Lay out the rows below as a JSON list of strings, with each line as its own string and blank lines left out.
==== RECORDS FOR PROCESSING ====
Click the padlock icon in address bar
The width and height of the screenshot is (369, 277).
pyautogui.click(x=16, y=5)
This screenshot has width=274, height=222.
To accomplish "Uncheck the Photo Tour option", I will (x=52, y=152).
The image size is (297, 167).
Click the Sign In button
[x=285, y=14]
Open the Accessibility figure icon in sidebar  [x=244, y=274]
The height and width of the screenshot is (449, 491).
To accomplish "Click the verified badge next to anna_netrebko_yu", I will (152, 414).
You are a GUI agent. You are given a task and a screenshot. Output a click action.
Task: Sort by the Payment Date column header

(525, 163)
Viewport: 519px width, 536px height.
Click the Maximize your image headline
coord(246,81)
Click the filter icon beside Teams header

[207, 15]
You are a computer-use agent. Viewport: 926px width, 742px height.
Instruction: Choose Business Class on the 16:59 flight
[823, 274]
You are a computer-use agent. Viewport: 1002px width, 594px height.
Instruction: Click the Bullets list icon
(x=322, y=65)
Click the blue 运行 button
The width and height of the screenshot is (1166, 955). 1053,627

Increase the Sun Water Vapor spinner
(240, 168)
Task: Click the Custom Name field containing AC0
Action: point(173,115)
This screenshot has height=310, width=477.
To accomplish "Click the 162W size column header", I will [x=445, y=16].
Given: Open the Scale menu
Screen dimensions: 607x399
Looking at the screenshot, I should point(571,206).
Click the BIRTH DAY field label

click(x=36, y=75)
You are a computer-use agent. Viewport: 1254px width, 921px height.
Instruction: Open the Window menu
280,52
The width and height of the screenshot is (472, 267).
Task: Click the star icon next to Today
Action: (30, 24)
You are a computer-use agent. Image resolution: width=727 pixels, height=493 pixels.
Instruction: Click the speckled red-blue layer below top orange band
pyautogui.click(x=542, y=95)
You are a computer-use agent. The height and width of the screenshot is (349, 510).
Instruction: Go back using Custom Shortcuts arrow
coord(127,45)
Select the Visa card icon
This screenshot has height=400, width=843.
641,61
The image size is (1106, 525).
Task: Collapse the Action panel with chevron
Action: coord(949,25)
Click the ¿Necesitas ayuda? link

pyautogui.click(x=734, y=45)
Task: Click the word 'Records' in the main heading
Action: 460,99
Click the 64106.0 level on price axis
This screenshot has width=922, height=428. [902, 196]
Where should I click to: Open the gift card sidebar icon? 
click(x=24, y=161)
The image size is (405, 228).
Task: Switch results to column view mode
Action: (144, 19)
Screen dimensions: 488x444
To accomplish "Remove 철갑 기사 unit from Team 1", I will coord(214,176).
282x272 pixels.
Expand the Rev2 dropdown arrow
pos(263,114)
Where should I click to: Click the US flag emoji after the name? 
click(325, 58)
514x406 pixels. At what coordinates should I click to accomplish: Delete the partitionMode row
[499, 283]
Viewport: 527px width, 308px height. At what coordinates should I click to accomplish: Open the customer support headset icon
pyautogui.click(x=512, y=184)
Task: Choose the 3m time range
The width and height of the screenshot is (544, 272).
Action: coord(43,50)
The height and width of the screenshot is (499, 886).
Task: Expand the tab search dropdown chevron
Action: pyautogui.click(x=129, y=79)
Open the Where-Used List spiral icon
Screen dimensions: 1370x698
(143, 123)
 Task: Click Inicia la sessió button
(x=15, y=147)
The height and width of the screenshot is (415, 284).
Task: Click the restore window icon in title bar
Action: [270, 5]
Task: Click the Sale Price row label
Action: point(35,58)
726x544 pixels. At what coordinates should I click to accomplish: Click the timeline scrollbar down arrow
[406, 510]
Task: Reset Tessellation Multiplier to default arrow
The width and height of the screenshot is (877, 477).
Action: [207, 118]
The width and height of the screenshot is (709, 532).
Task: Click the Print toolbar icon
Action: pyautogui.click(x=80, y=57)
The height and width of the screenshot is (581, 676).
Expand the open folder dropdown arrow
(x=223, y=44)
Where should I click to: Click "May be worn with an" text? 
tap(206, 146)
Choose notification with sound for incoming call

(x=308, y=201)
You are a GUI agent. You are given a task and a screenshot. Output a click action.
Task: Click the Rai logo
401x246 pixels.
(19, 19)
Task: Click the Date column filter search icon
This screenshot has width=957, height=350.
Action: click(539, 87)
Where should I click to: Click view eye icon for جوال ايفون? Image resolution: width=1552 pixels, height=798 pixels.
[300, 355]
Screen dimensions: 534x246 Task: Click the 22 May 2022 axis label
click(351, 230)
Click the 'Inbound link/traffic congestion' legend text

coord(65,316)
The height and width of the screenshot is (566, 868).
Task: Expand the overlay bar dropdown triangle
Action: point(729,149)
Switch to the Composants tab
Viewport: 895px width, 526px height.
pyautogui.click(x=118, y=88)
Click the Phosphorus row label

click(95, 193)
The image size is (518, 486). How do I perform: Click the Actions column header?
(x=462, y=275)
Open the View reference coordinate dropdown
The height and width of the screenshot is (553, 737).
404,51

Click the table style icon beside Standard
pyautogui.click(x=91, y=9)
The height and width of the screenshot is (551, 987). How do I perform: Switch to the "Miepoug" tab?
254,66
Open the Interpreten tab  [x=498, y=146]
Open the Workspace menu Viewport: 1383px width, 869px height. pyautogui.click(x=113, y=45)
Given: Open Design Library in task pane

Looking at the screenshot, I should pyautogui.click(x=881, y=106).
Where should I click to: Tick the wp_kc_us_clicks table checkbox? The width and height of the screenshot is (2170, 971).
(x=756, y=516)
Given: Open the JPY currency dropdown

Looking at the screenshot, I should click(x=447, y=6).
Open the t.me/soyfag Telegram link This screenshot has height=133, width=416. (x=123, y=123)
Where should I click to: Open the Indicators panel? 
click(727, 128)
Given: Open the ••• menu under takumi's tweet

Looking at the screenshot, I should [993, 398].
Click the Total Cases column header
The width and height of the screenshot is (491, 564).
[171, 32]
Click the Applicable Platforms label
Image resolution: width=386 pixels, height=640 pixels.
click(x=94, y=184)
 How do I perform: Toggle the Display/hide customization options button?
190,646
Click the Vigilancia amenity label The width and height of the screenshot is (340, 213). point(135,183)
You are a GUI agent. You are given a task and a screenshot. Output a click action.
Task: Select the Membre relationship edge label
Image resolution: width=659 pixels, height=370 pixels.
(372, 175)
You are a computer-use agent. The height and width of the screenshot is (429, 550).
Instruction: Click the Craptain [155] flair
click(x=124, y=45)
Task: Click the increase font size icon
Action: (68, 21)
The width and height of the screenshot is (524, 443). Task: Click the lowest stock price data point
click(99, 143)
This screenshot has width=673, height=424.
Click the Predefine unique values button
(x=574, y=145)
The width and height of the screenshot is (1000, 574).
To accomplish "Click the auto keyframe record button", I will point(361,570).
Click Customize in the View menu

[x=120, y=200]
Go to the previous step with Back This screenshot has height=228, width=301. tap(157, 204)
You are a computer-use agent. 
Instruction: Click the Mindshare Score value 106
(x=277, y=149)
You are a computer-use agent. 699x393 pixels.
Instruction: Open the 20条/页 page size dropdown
====
RESULT FOR THIS TASK:
[
  "Click the padlock icon in address bar",
  "The width and height of the screenshot is (369, 277).",
  "pyautogui.click(x=16, y=5)",
  "This screenshot has width=274, height=222.",
  "To accomplish \"Uncheck the Photo Tour option\", I will (x=52, y=152).",
  "The image size is (297, 167).",
  "Click the Sign In button",
  "[x=285, y=14]",
  "Open the Accessibility figure icon in sidebar  [x=244, y=274]",
  "The height and width of the screenshot is (449, 491).",
  "To accomplish \"Click the verified badge next to anna_netrebko_yu\", I will (152, 414).",
  "You are a GUI agent. You are given a task and a screenshot. Output a click action.",
  "Task: Sort by the Payment Date column header",
  "(525, 163)",
  "Viewport: 519px width, 536px height.",
  "Click the Maximize your image headline",
  "coord(246,81)",
  "Click the filter icon beside Teams header",
  "[207, 15]",
  "You are a computer-use agent. Viewport: 926px width, 742px height.",
  "Instruction: Choose Business Class on the 16:59 flight",
  "[823, 274]",
  "You are a computer-use agent. Viewport: 1002px width, 594px height.",
  "Instruction: Click the Bullets list icon",
  "(x=322, y=65)",
  "Click the blue 运行 button",
  "The width and height of the screenshot is (1166, 955). 1053,627",
  "Increase the Sun Water Vapor spinner",
  "(240, 168)",
  "Task: Click the Custom Name field containing AC0",
  "Action: point(173,115)",
  "This screenshot has height=310, width=477.",
  "To accomplish \"Click the 162W size column header\", I will [x=445, y=16].",
  "Given: Open the Scale menu",
  "Screen dimensions: 607x399",
  "Looking at the screenshot, I should point(571,206).",
  "Click the BIRTH DAY field label",
  "click(x=36, y=75)",
  "You are a computer-use agent. Viewport: 1254px width, 921px height.",
  "Instruction: Open the Window menu",
  "280,52",
  "The width and height of the screenshot is (472, 267).",
  "Task: Click the star icon next to Today",
  "Action: (30, 24)",
  "You are a computer-use agent. Image resolution: width=727 pixels, height=493 pixels.",
  "Instruction: Click the speckled red-blue layer below top orange band",
  "pyautogui.click(x=542, y=95)",
  "You are a computer-use agent. The height and width of the screenshot is (349, 510).",
  "Instruction: Go back using Custom Shortcuts arrow",
  "coord(127,45)",
  "Select the Visa card icon",
  "This screenshot has height=400, width=843.",
  "641,61",
  "The image size is (1106, 525).",
  "Task: Collapse the Action panel with chevron",
  "Action: coord(949,25)",
  "Click the ¿Necesitas ayuda? link",
  "pyautogui.click(x=734, y=45)",
  "Task: Click the word 'Records' in the main heading",
  "Action: 460,99",
  "Click the 64106.0 level on price axis",
  "This screenshot has width=922, height=428. [902, 196]",
  "Where should I click to: Open the gift card sidebar icon? ",
  "click(x=24, y=161)",
  "The image size is (405, 228).",
  "Task: Switch results to column view mode",
  "Action: (144, 19)",
  "Screen dimensions: 488x444",
  "To accomplish \"Remove 철갑 기사 unit from Team 1\", I will coord(214,176).",
  "282x272 pixels.",
  "Expand the Rev2 dropdown arrow",
  "pos(263,114)",
  "Where should I click to: Click the US flag emoji after the name? ",
  "click(325, 58)",
  "514x406 pixels. At what coordinates should I click to accomplish: Delete the partitionMode row",
  "[499, 283]",
  "Viewport: 527px width, 308px height. At what coordinates should I click to accomplish: Open the customer support headset icon",
  "pyautogui.click(x=512, y=184)",
  "Task: Choose the 3m time range",
  "The width and height of the screenshot is (544, 272).",
  "Action: coord(43,50)",
  "The height and width of the screenshot is (499, 886).",
  "Task: Expand the tab search dropdown chevron",
  "Action: pyautogui.click(x=129, y=79)",
  "Open the Where-Used List spiral icon",
  "Screen dimensions: 1370x698",
  "(143, 123)",
  " Task: Click Inicia la sessió button",
  "(x=15, y=147)",
  "The height and width of the screenshot is (415, 284).",
  "Task: Click the restore window icon in title bar",
  "Action: [270, 5]",
  "Task: Click the Sale Price row label",
  "Action: point(35,58)",
  "726x544 pixels. At what coordinates should I click to accomplish: Click the timeline scrollbar down arrow",
  "[406, 510]",
  "Task: Reset Tessellation Multiplier to default arrow",
  "The width and height of the screenshot is (877, 477).",
  "Action: [207, 118]",
  "The width and height of the screenshot is (709, 532).",
  "Task: Click the Print toolbar icon",
  "Action: pyautogui.click(x=80, y=57)",
  "The height and width of the screenshot is (581, 676).",
  "Expand the open folder dropdown arrow",
  "(x=223, y=44)",
  "Where should I click to: Click \"May be worn with an\" text? ",
  "tap(206, 146)",
  "Choose notification with sound for incoming call",
  "(x=308, y=201)",
  "You are a GUI agent. You are given a task and a screenshot. Output a click action.",
  "Task: Click the Rai logo",
  "401x246 pixels.",
  "(19, 19)",
  "Task: Click the Date column filter search icon",
  "This screenshot has width=957, height=350.",
  "Action: click(539, 87)",
  "Where should I click to: Click view eye icon for جوال ايفون? Image resolution: width=1552 pixels, height=798 pixels.",
  "[300, 355]",
  "Screen dimensions: 534x246 Task: Click the 22 May 2022 axis label",
  "click(351, 230)",
  "Click the 'Inbound link/traffic congestion' legend text",
  "coord(65,316)",
  "The height and width of the screenshot is (566, 868).",
  "Task: Expand the overlay bar dropdown triangle",
  "Action: point(729,149)",
  "Switch to the Composants tab",
  "Viewport: 895px width, 526px height.",
  "pyautogui.click(x=118, y=88)",
  "Click the Phosphorus row label",
  "click(95, 193)",
  "The image size is (518, 486). How do I perform: Click the Actions column header?",
  "(x=462, y=275)",
  "Open the View reference coordinate dropdown",
  "The height and width of the screenshot is (553, 737).",
  "404,51",
  "Click the table style icon beside Standard",
  "pyautogui.click(x=91, y=9)",
  "The height and width of the screenshot is (551, 987). How do I perform: Switch to the \"Miepoug\" tab?",
  "254,66",
  "Open the Interpreten tab  [x=498, y=146]",
  "Open the Workspace menu Viewport: 1383px width, 869px height. pyautogui.click(x=113, y=45)",
  "Given: Open Design Library in task pane",
  "Looking at the screenshot, I should pyautogui.click(x=881, y=106).",
  "Where should I click to: Tick the wp_kc_us_clicks table checkbox? The width and height of the screenshot is (2170, 971).",
  "(x=756, y=516)",
  "Given: Open the JPY currency dropdown",
  "Looking at the screenshot, I should click(x=447, y=6).",
  "Open the t.me/soyfag Telegram link This screenshot has height=133, width=416. (x=123, y=123)",
  "Where should I click to: Open the Indicators panel? ",
  "click(727, 128)",
  "Given: Open the ••• menu under takumi's tweet",
  "Looking at the screenshot, I should [993, 398].",
  "Click the Total Cases column header",
  "The width and height of the screenshot is (491, 564).",
  "[171, 32]",
  "Click the Applicable Platforms label",
  "Image resolution: width=386 pixels, height=640 pixels.",
  "click(x=94, y=184)",
  " How do I perform: Toggle the Display/hide customization options button?",
  "190,646",
  "Click the Vigilancia amenity label The width and height of the screenshot is (340, 213). point(135,183)",
  "You are a GUI agent. You are given a task and a screenshot. Output a click action.",
  "Task: Select the Membre relationship edge label",
  "Image resolution: width=659 pixels, height=370 pixels.",
  "(372, 175)",
  "You are a computer-use agent. The height and width of the screenshot is (429, 550).",
  "Instruction: Click the Craptain [155] flair",
  "click(x=124, y=45)",
  "Task: Click the increase font size icon",
  "Action: (68, 21)",
  "The width and height of the screenshot is (524, 443). Task: Click the lowest stock price data point",
  "click(99, 143)",
  "This screenshot has width=673, height=424.",
  "Click the Predefine unique values button",
  "(x=574, y=145)",
  "The width and height of the screenshot is (1000, 574).",
  "To accomplish \"Click the auto keyframe record button\", I will point(361,570).",
  "Click Customize in the View menu",
  "[x=120, y=200]",
  "Go to the previous step with Back This screenshot has height=228, width=301. tap(157, 204)",
  "You are a computer-use agent. ",
  "Instruction: Click the Mindshare Score value 106",
  "(x=277, y=149)",
  "You are a computer-use agent. 699x393 pixels.",
  "Instruction: Open the 20条/页 page size dropdown"
]